Abstract
The recovery of biopolymers from natural resources using eco-friendly extraction technologies that enhance their mechanical properties has gained attention in recent years. In this context, this work deals with the isolation of hybrid carrageenans from Mastocarpus stellatus red seaweed using subcritical water extraction operating in a wide range of thermal conditions (70–190 °C). The extracted biopolymers were analyzed by means of either Fourier-Transform infrared, nuclear magnetic resonance, rheological or cell viability assays. In parallel, the fundamental chemical composition of the seaweed used as raw material, as well as the main phytochemical properties of the soluble liquid extracts, were also studied. Results indicated that thermal extraction conditions significantly affected the rheological behavior of the recovered hybrid carrageenans. The hybrid carrageenan extraction yields varied, with results between 10.2 and 30.2% being the highest values obtained at hydrothermal treatment of 130 °C. A wide palette of viscous features was identified for recovered hybrid carrageenans, with the strongest rheology properties observed at the same temperature. It should be remarked that the maximum inhibitory effect was also obtained at 130 °C for both the ovarian carcinoma cell line (A2780) (65%, IC50: 0.31 mg/mL) and lung carcinoma cell line (A549) (59%, IC50: 0.41 mg/mL).
Highlights
Polymers from macroalgae have a great potential in different fields, including pharmaceutical, food or cosmeceutical fields [1,2,3,4,5]

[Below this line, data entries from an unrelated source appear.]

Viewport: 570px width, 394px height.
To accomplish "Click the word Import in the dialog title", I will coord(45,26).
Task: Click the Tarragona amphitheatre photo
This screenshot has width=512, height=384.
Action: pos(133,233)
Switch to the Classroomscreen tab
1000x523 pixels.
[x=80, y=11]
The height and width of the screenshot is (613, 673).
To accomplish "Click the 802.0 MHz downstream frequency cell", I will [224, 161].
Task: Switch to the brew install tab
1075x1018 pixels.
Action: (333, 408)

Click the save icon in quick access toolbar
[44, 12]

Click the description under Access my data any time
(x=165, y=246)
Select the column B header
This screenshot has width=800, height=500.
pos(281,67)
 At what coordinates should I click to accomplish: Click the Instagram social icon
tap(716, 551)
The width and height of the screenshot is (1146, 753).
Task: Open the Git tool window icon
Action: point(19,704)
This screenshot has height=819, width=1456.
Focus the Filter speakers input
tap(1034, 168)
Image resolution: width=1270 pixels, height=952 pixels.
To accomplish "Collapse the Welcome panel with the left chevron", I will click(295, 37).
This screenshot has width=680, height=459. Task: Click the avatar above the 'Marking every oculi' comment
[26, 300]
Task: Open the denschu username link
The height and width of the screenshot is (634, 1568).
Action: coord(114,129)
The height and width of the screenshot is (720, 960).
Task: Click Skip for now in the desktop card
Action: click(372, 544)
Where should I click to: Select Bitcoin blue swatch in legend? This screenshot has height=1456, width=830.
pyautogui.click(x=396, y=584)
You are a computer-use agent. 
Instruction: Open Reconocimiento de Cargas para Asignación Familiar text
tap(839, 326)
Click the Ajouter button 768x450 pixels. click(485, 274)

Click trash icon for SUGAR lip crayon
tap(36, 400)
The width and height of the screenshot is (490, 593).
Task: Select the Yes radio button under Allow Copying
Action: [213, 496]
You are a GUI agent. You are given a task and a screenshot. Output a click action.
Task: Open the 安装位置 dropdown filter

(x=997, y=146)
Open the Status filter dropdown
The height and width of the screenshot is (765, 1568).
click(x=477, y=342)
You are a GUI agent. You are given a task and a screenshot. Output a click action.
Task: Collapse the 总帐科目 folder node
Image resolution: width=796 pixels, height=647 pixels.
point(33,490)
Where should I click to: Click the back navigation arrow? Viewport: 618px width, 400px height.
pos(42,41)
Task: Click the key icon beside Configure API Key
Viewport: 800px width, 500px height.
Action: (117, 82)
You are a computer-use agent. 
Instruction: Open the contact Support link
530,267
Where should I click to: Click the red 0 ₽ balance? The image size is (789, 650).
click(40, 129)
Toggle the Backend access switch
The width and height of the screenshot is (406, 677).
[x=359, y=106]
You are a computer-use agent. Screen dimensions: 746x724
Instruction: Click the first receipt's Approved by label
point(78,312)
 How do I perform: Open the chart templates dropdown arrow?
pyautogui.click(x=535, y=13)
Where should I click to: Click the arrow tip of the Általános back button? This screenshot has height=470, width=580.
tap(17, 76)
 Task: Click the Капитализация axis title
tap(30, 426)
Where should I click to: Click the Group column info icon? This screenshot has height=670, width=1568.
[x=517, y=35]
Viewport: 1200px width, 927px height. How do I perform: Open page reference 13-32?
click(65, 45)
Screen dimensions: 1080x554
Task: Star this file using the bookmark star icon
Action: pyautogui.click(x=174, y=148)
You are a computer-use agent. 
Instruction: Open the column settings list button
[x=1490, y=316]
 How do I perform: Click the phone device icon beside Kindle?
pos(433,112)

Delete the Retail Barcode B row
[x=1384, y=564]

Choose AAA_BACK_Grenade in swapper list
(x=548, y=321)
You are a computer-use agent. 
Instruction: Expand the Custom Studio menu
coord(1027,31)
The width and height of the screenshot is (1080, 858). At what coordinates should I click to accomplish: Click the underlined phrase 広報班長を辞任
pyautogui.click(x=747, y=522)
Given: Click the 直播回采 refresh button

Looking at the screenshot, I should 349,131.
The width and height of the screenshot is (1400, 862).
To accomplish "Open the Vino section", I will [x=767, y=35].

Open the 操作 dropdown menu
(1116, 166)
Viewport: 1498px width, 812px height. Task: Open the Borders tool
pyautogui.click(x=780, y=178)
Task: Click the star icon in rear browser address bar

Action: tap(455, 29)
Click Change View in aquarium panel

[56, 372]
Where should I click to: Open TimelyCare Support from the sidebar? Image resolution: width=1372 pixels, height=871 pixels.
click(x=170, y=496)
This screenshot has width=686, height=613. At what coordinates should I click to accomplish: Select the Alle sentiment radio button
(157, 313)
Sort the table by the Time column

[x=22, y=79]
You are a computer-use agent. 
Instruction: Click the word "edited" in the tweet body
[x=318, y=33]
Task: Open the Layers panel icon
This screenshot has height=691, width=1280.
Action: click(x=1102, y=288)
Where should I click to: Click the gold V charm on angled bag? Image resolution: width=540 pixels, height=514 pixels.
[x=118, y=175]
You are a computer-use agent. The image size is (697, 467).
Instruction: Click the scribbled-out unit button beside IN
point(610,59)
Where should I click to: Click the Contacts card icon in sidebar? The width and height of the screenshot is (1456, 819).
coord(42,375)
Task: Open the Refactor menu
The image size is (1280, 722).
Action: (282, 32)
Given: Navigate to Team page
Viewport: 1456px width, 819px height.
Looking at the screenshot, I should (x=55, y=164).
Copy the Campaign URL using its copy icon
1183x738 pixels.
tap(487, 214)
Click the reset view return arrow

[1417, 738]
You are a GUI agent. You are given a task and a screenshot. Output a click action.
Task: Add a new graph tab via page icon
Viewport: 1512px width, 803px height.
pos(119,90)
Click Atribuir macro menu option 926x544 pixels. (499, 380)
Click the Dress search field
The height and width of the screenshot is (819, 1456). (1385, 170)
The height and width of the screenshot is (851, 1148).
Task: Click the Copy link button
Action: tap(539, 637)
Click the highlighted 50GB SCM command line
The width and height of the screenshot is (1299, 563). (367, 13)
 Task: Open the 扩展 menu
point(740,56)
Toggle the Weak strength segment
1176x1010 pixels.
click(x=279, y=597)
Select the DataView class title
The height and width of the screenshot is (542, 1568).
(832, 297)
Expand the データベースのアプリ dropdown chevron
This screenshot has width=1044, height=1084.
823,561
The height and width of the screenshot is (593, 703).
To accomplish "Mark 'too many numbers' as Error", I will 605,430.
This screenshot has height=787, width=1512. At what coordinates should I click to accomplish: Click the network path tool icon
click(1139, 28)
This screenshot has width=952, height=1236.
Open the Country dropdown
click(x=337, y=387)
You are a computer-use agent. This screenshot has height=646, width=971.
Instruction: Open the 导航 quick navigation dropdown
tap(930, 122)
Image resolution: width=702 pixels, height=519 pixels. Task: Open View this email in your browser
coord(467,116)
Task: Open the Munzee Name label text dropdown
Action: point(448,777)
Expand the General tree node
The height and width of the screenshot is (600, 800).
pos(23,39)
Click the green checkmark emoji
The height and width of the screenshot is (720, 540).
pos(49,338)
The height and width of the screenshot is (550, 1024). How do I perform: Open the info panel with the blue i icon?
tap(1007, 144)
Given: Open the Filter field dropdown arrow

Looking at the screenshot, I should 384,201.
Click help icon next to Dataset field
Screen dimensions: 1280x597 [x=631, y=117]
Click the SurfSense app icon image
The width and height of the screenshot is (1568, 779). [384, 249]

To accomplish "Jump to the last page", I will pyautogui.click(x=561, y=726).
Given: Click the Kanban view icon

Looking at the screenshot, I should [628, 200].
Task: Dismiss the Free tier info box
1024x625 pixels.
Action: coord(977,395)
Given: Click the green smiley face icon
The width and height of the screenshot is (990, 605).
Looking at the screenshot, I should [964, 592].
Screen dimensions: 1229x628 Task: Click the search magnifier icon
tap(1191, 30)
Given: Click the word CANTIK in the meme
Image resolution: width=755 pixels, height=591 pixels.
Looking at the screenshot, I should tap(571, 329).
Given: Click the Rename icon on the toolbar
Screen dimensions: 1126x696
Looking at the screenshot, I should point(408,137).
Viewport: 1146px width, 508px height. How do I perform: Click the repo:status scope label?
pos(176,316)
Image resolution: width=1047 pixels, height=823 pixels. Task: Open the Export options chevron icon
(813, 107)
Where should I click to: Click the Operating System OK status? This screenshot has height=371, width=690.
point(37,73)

The aim of this work was to produce high valuable compounds, biopolymers as carrageenans with different rheological properties and bioactive compounds such as antioxidants and phenolic compounds using an ecofriendly extraction technology known as pressurized hot water extraction, in the absence of alkali solvents during the extraction process that can modify their rheological profiles
M. stellatus red seaweed was supplied by the enterprise Porto-Muiños (A Coruña, Spain)
Summary
Polymers from macroalgae have a great potential in different fields, including pharmaceutical, food or cosmeceutical fields [1,2,3,4,5]. The classification is based on the pigmentation, and other compounds such as polysaccharides are found in the cell wall of seaweed. In this context, the main polymer of green seaweeds (Chlorophyta) is ulvan, the main polymer of red seaweeds (Rhodophyta) is carrageenan and and the main polymer of brown seaweeds (Phaeophyceae) is fucoidan [6]. Sulfate ester groups were found in their structure, one for kappa-, two for iota- and three for lambda-carrageenans. The viscous and elastic properties of these polymers have a rheological behavior, which is potentially of interest for different industries; kappa- and iota- have gelling properties while lambda-carrageenan has thickening properties [7]. Different parameters associated with the origin, harvesting season, sea temperature and other factors can influence the composition and, as a result, the features and behavior of the carrageenans [8]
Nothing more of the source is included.